投書 火力発電とごみ焼却施設

未来をとりもどせ

田島 義夫

 政府発行の環境白書によると、日本国内のごみ焼却施設は2019年調べで、1067基となっています。今から25年ほど前は「全世界の大型ごみ焼却施設は1800基で、そのうちの3分の2つまり1200基は日本国内」と言われていました。一部事務組合関係者の話によると焼却施設の老朽化は早く、施設の建て替えのたびに大型化しているということです。それらの施設が、どのくらいのCO2を排出しているかは、この環境白書には記されていないようです。
 国際環境NGOから地球温暖化に貢献した国に与えられる「化石賞」を日本政府は3年連続で受賞(11月9日)したという情報が入ってきています。
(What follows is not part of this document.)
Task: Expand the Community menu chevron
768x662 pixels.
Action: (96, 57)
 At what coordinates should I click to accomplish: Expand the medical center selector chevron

Wikipediaによると、日本国内の火力発電所は468基となっております。国際環境NGOはこの火力発電の実態は把握していると思われますが、この日本の1067基のごみ焼却施設から排出されているCO2のことは視野に入っているのでしょうか。

母乳のダイオキシン濃度

 今から8年ほど前に、環境省の嘱託員の馬場利子さんの公演を聞きましたがその時「母乳に含まれるダイオキシンの濃度は、10年前と比べると倍になっている」ということでした。私はその後環境省からエコチル調査票を取り寄せたのですが、母乳中のダイオキシン濃度の記述は見られませんでした。しかしいろんな奇形児の出産が増えていると記されていましたが、妊婦の飲酒や喫煙が原因ではないかという遠回しな言い方でした。日本付近の海水に含まれるダイオキシン濃度は高く、私たちが体に取り込んでいるダイオキシンの70%は海の魚や海藻類によると言われています。
 この地域の町役場による、「ごみの分別手引き」という小冊子がありますが、はじめのページのあ行を見るとアイスノン、雨ガッパ(ビニール製のレインコートなど含む)、アクリル版などは燃やすごみになっております。猛毒ダイオキシンは850度以下でごみ焼却をした場合発生すると言われております。アイスノンや雨ガッパなどを生ごみなどと一緒に燃やすことで、焼却時の温度を上げる狙いがあると思われますが、これでは焼却施設も長持ちするはずがありません。
 環境省によると850度以上で焼却しているからダイオキシンは発生していないということですが、ここ近年の母乳中のダイオキシンの濃度はどのようになっているか、そのことと1067基もの大型ごみ焼却施設から排出されているCO2の量はどのくらいか、国際環境NGOはそのことを把握しておられるのでしょうか。